Al 31 dicembre 2025 la popolazione residente registra un aumento dello 0,1% rispetto alla stessa data del 2024, passando da 1.509.908 a 1.511.988 abitanti.
Il traffico complessivo nei porti liguri nel 2025, pari a circa 75,5 milioni di tonnellate di merci, resta pressoché stabile (-0,1% rispetto al 2024): lo sbarco sale da 45,1 a 45,9 milioni di tonnellate (+1,8%) mentre l’imbarco scende da 30,5 a 29,6 milioni (-2,9%). Il traffico container registra una crescita complessiva del 3,9%, ascrivibile al solo porto di Savona (+58,4%) rispetto a quello di Genova (-1,6%) e della Spezia (-1,7%). Il movimento dei passeggeri nel complesso cresce del 2,4% rispetto allo scorso anno: nello specifico le crociere crescono dell’8,3% mentre i traghetti registrano un decremento del 4,0%.
L’andamento del turismo nelle strutture ricettive nel 2025 registra, rispetto al 2024, un incremento dell’1,4% per quanto riguarda gli arrivi e un calo dell’1,1% per le presenze, dati che risultano superiori a quelli registrati nel 2019 rispetto ai quali la Liguria ha guadagnato il 9,9% dei clienti e il 5,8% delle giornate di permanenza.
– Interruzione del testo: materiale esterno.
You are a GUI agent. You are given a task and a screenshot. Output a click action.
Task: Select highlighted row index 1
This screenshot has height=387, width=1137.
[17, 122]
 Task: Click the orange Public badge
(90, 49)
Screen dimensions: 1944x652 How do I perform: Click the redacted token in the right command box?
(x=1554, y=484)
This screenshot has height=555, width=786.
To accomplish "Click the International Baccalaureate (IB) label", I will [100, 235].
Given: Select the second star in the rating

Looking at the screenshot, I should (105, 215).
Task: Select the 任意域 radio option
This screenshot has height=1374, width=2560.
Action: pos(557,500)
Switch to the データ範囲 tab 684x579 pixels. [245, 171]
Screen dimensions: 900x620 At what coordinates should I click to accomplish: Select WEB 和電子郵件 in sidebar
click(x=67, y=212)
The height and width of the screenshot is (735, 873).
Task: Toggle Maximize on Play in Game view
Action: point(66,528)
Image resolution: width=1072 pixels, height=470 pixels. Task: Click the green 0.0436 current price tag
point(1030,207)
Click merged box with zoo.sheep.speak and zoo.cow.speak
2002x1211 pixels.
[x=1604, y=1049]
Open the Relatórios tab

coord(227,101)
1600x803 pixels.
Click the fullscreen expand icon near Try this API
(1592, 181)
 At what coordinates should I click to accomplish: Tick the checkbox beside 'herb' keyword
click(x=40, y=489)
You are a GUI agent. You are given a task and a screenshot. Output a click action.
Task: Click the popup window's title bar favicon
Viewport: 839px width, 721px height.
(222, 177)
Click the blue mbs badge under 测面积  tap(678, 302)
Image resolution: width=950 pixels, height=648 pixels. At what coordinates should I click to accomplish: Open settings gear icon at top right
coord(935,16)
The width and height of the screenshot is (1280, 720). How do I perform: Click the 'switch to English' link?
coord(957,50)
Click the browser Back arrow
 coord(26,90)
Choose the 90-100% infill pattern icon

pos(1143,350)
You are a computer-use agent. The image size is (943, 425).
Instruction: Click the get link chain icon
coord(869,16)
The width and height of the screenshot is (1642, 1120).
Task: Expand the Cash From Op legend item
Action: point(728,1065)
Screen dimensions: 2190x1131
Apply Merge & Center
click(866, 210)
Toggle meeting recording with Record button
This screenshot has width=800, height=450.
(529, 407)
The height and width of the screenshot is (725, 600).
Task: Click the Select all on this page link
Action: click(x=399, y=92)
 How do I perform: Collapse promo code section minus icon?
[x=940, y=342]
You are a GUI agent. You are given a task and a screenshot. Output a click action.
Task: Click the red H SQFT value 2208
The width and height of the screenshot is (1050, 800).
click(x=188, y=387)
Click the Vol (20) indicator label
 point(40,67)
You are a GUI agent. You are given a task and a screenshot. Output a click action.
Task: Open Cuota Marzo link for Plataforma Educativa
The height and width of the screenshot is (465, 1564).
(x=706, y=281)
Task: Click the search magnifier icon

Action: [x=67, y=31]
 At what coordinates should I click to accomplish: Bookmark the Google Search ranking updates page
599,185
Le imprese attive in Liguria al 31 dicembre 2025 risultano essere 132.857, 367 unità in meno rispetto allo stesso periodo del 2024 (-0,3%). Si registra un costante aumento dell’occupazione: nel 2025 gli occupati sono 651.186 (+17.287 unità pari a +2,7%). Il tasso di occupazione sale da 67,3% a 68,8%. I disoccupati si riducono da 36.133 a 31.705 (-12,3%). Il tasso di disoccupazione segna dunque un calo di 0.7 p.p. rispetto al 2024, passando da 5,4% a 4,7%; in calo gli inattivi che da 260.148 scendono a 252.103 (-3,1%).
Nel corso del 2025, infine, il ricorso alla Cassa integrazione guadagni aumenta, passando da circa 5,2 a circa 5,7 milioni di ore autorizzate (+9,3%): la crescita ha interessato esclusivamente la gestione straordinaria, le cui ore salgono da 3.349.909 a 3.969.084 (+18,5%), mentre quella ordinaria passa da 1.860.016 a 1.724.004 ore (-7,3%).